Should Children Be Tested to Find Diseases?



Testing from Infancy Gives Helpful Insight


By Kenzie Christensen


For years, tests have provided our nation with necessary information to get through life. These tests allow us to better understand what goes on around us and why, and they can make our lives much easier. There is nothing wrong with these tests, and they aren’t harmful to people in any way. A new study is focusing on babies and their lives into adulthood. This study will give us vital information in a healthy way.


The University of Utah and Primary Children’s Hospital are collaborating in the National Children’s Study. This study will collect blood and urine samples, medications taken, TV programs watched, food eaten, and other lifestyle habits from more than 1,200 children from birth to age 21 to see how environmental influences affect children in ways of health and other things, according to the “Salt Lake Tribune.”


The doctors hope to eventually be in the process of testing over 100,000 babies around the country, with 1,250 participating in Salt Lake County. This study will be very beneficial in many different ways.


The study will allow doctors and other professionals to really understand how lifestyle choices and overall health affect people. It is more complete than most other studies which focus mainly on one age group and one point of life. This study allows the whole picture to be seen. And by starting at birth, it can really provide a larger scope of how diseases begin.


The start of the study is fueled by increasing rates in childhood diseases such as obesity, diabetes, autism, asthma, and others, according to the University of Utah Healthcare website (www.healthcare.utah.edu).


Also, the study will include how our community, environment and genes act together to affect children.


This study will further allow doctors to understand why these diseases are occurring more often, in children especially. By starting these studies at birth, every factor can be taken into account and doctors can really see how much of these things affect children, and how they affect them.

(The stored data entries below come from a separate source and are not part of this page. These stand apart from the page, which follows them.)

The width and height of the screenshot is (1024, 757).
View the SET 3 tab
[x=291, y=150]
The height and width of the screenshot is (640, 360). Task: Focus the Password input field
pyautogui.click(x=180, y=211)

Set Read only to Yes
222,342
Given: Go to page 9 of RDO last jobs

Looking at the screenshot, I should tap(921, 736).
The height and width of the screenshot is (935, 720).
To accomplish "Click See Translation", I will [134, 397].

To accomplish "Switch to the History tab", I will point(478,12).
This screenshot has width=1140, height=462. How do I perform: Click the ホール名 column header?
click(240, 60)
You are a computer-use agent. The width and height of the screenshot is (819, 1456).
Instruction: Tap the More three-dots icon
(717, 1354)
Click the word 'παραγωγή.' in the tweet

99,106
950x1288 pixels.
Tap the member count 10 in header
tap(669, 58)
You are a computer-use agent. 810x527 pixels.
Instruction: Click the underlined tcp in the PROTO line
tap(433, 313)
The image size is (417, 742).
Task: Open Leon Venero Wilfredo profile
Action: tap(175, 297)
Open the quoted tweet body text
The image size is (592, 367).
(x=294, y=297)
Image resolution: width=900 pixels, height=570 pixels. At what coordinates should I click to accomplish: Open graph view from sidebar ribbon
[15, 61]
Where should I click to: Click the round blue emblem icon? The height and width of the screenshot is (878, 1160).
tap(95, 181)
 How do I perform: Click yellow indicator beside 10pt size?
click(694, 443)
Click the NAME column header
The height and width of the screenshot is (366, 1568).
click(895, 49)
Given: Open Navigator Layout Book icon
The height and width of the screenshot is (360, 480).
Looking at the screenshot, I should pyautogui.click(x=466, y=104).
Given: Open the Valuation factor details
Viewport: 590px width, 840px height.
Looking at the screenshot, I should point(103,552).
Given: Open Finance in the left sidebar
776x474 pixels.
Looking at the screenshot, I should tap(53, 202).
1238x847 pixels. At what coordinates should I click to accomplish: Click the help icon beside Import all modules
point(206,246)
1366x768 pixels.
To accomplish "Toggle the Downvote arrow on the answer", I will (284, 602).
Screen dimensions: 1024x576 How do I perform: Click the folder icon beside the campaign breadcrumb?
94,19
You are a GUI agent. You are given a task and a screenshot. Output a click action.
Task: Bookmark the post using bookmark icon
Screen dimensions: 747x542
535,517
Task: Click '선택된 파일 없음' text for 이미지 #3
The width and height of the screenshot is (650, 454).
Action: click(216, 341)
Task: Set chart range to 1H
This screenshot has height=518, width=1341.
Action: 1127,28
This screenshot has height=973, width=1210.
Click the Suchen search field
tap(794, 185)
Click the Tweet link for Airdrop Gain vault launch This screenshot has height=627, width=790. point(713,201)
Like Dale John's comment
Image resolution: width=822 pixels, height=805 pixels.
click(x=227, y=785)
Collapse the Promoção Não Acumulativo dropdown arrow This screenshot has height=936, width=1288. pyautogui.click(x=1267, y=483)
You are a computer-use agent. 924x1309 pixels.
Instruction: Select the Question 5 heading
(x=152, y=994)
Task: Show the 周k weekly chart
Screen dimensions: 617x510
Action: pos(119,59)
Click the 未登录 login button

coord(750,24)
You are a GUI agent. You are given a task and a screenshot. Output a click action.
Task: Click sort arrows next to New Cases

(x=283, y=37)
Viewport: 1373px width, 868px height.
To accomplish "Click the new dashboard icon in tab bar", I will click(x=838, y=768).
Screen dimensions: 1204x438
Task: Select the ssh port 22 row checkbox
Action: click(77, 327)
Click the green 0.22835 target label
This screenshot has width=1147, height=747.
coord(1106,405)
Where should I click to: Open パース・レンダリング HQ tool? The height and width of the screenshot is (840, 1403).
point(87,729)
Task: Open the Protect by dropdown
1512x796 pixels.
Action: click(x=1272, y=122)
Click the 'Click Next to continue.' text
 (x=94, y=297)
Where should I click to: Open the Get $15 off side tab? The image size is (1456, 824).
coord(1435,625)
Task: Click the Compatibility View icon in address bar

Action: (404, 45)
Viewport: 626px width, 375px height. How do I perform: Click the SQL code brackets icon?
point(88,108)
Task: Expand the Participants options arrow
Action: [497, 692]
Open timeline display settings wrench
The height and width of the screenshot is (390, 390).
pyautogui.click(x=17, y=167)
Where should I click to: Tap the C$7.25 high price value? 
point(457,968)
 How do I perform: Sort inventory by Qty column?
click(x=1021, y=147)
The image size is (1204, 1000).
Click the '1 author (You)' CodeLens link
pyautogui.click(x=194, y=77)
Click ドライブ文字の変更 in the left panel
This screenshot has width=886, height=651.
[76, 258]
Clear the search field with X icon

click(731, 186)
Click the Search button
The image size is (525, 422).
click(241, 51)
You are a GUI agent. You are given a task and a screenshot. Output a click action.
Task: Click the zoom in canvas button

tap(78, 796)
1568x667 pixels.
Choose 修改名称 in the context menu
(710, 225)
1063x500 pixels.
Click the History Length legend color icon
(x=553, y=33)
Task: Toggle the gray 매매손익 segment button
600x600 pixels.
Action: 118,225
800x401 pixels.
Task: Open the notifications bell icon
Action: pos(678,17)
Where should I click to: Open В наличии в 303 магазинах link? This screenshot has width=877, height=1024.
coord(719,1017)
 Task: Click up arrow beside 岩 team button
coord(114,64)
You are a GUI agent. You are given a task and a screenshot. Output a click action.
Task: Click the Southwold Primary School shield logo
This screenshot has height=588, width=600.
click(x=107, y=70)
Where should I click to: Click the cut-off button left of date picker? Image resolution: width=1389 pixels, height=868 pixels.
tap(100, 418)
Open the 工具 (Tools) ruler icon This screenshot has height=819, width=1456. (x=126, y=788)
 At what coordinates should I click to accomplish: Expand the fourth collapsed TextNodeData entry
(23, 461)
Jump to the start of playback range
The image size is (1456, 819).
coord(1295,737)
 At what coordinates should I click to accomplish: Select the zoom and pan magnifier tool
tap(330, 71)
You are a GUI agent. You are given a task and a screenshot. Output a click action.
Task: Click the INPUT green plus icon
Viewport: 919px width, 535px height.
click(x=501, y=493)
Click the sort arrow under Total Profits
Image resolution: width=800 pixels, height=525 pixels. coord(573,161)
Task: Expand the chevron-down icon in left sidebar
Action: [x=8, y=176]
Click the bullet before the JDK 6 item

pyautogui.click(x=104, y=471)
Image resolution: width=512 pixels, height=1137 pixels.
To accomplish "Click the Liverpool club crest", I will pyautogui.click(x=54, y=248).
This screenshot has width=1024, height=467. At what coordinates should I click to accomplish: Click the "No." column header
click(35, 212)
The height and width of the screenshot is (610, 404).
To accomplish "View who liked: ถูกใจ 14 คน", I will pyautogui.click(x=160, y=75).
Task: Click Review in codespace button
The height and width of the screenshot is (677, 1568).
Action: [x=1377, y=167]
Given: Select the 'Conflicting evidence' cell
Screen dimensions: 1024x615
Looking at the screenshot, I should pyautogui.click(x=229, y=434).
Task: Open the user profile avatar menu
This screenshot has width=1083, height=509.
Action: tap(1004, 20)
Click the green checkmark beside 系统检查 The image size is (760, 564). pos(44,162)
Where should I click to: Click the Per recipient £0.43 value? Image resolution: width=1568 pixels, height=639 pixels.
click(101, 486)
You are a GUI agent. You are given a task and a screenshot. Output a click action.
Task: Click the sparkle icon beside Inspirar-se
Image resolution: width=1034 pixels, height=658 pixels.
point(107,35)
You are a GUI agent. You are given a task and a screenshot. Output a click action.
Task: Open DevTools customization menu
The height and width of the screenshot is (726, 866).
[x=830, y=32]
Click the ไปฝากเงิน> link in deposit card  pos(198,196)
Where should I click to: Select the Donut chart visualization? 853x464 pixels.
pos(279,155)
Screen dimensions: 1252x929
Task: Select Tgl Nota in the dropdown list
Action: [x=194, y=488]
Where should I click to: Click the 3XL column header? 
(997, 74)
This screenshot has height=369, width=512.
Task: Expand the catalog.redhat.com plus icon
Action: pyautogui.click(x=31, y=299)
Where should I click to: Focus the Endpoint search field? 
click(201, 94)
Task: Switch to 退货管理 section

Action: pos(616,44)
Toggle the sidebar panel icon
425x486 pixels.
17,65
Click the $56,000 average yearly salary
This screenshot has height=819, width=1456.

New Study Violates Children’s Privacy


By Heidi Stromberg


The National Children’s Study is the federal government’s new method of observing how genes and the environment interact to affect the health of children. Participants will be observed from before their birth until adulthood, a span of 21 years or more, according to the National Children’s Study website (www.nationalchildrensstudy.gov). That’s 21 years of doctor’s office visits, stool sampling, and having researchers hanging over the participants’ shoulders, breathing down their necks.


Although this study may lead to important discoveries, it is in fact a violation of the participant’s privacy. Participants in this study, who were signed up by their parents before they were born, are going to be observed by researchers for the first two decades of life. Not a constant, 24-hour-surveillance kind of observing, but it might as well be. Children won’t be able to lead absolutely normal lives with researchers dropping by to collect blood, urine, and hair samples, and to ask their parents what kind of TV shows they have been watching or what food they have been eating.


Not only will they be periodically poked and prodded for the first 21 years of their lives, but the results of the tests will be made public. Each time the child/young adult reaches a “developmental milestone,” the researchers behind the study will publish the tests’ results, and their conclusions up to that point, according to the National Children’s Study website.


What the researchers have failed to say about their study is that perhaps it will have negative effects on the participants. Being tested, and having their lives recorded for everyone to read might make them feel like they live in a fish bowl. There could be a variety of unforeseen psychological effects.


“A lot of it depends on how the parents approach it,” said Anita Nielsen, RHS school psychologist. “[Though] it would be a pain to have to go to the doctor’s [to get the tests done] as a kid.”


Researchers hope to discover clues to what brings about childhood diseases and illnesses. But by performing this study, they are plaguing the privacy of thousands of children across the U.S.